Biological Invasions Program

Biological invasions —the introduction and spread of exotic organisms in regions outside of their native range—has emerged as a major environmental, economic and public health problem tied to the rapid, ongoing expansion in international trade and travel. Recent studies have found that exotic organisms constitute the second greatest threat to biological diversity, ranking below habitat loss and degradation but far above pollution and over harvesting.

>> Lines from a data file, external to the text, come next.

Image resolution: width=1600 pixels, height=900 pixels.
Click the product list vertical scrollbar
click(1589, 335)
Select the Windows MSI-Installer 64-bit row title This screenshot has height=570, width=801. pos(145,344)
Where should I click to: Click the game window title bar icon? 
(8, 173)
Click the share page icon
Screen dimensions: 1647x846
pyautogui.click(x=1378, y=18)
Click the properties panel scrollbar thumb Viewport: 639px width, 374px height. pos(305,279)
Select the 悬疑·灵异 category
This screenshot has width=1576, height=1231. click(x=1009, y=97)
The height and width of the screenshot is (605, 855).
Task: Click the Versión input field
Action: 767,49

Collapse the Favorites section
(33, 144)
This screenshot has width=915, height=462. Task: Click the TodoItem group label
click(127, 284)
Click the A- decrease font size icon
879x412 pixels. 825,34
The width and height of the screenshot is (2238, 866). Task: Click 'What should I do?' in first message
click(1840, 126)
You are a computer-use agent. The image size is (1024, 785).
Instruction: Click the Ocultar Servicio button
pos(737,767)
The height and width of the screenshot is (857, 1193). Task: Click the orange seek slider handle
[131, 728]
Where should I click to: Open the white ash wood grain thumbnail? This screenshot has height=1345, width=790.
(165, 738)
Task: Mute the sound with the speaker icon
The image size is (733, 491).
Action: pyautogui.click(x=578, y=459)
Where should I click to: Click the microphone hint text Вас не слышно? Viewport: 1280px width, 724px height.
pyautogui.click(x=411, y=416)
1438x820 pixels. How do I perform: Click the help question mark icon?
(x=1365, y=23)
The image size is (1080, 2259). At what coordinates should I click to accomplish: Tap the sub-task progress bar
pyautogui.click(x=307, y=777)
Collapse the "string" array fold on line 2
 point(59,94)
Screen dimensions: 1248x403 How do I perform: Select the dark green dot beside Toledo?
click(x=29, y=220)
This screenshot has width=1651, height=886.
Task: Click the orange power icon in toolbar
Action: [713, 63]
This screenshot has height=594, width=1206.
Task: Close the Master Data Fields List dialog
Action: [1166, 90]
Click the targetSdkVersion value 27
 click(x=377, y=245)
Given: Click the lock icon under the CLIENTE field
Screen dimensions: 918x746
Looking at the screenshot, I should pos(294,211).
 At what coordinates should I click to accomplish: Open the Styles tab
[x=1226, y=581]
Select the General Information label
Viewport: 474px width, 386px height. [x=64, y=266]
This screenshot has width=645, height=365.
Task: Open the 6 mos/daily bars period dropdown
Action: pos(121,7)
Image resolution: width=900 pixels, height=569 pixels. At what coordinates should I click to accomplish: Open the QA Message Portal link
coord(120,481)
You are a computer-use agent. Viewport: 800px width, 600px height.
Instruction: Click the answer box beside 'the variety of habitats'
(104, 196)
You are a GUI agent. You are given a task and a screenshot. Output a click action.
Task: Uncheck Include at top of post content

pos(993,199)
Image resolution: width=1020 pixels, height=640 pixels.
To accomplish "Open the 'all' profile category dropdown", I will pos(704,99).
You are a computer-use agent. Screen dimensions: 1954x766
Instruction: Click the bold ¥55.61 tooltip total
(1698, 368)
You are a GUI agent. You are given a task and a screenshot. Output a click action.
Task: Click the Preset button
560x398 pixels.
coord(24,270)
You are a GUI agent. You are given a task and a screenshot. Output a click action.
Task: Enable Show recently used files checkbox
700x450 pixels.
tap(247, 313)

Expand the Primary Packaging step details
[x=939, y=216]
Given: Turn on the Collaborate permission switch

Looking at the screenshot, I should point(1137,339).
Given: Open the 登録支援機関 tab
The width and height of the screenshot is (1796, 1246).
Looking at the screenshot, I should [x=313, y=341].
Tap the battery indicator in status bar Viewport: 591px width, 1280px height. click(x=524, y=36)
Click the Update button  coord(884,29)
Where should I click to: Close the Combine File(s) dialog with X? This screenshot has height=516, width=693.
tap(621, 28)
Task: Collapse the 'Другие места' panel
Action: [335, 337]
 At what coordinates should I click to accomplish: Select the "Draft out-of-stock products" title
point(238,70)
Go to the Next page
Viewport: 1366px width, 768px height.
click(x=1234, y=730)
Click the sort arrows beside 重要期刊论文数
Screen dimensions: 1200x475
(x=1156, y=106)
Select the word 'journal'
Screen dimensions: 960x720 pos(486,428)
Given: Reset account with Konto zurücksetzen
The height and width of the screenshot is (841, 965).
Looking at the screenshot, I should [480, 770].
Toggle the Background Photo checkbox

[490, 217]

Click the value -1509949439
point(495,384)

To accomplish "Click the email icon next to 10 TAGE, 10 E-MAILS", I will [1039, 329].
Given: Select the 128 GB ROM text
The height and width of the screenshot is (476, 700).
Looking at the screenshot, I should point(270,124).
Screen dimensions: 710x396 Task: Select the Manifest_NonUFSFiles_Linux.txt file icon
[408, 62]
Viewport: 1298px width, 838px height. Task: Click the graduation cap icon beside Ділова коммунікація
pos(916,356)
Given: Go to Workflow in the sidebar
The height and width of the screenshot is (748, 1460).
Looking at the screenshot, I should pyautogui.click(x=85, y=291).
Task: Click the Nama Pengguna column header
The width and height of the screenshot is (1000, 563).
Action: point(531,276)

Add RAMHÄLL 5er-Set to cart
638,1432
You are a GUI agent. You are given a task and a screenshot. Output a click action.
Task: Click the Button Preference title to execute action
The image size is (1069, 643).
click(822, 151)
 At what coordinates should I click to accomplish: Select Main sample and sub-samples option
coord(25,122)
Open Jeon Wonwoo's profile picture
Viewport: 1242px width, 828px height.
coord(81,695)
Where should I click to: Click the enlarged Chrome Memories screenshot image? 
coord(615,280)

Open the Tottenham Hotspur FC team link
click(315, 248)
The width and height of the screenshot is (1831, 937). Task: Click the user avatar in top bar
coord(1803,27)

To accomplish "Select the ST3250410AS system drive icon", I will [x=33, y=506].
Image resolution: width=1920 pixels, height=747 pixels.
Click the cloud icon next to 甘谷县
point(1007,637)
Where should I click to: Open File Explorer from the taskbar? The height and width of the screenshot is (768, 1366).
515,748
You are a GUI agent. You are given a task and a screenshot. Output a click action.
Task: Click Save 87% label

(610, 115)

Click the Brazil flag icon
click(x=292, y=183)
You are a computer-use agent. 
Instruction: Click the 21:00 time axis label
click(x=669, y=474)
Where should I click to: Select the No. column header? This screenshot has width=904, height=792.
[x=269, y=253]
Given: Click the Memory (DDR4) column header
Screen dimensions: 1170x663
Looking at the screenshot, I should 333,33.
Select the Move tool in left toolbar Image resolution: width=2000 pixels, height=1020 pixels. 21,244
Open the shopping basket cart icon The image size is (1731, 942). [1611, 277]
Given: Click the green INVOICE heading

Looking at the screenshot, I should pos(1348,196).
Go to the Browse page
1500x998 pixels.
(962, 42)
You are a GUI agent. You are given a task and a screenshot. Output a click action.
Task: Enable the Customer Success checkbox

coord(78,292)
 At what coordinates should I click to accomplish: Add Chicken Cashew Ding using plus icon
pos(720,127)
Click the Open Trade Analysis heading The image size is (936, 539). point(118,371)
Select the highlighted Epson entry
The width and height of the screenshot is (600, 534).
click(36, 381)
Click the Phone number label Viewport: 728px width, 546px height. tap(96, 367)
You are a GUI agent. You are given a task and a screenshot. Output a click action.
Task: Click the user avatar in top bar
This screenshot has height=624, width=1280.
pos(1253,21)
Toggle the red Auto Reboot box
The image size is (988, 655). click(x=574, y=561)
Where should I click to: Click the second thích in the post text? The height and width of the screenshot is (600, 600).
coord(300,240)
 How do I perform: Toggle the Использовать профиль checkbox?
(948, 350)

SFEI's Biological Invasions program conducts scientific and policy research and provides information and analyses on the introduction of exotic organisms into marine and freshwater ecosystems.

Program Objectives

  • To assess the extent and impacts of invasions.
  • To identify and characterize the mechanisms that transport and release exotic species.
  • To investigate and report on the scientific and policy aspects of reducing the transport and release of exotic species.
  • To understand how species characteristics and environmental factors affect the success of invasions

Program History

The Biological Invasions Research program started at SFEI in 1997, building upon several years of prior research by Program Director Andrew Cohen on invasions in the San Francisco Estuary. The research has since expanded to include research at numerous sites in North America, Central America and the Caribbean. Findings from this research have been published in leading scientific journals and in the Congressional Record, have influenced the shape of federal legislation and of state legislation in California, Washington and Oregon, and have frequently been covered or cited by the major national news media in print, radio and television.

In 2009, Dr. Cohen established the Center for Research on Aquatic Bioinvasions (CRAB), an independent research institute. SFEI and CRAB continue to collaborate on bioinvasion investigation, monitoring, and data management.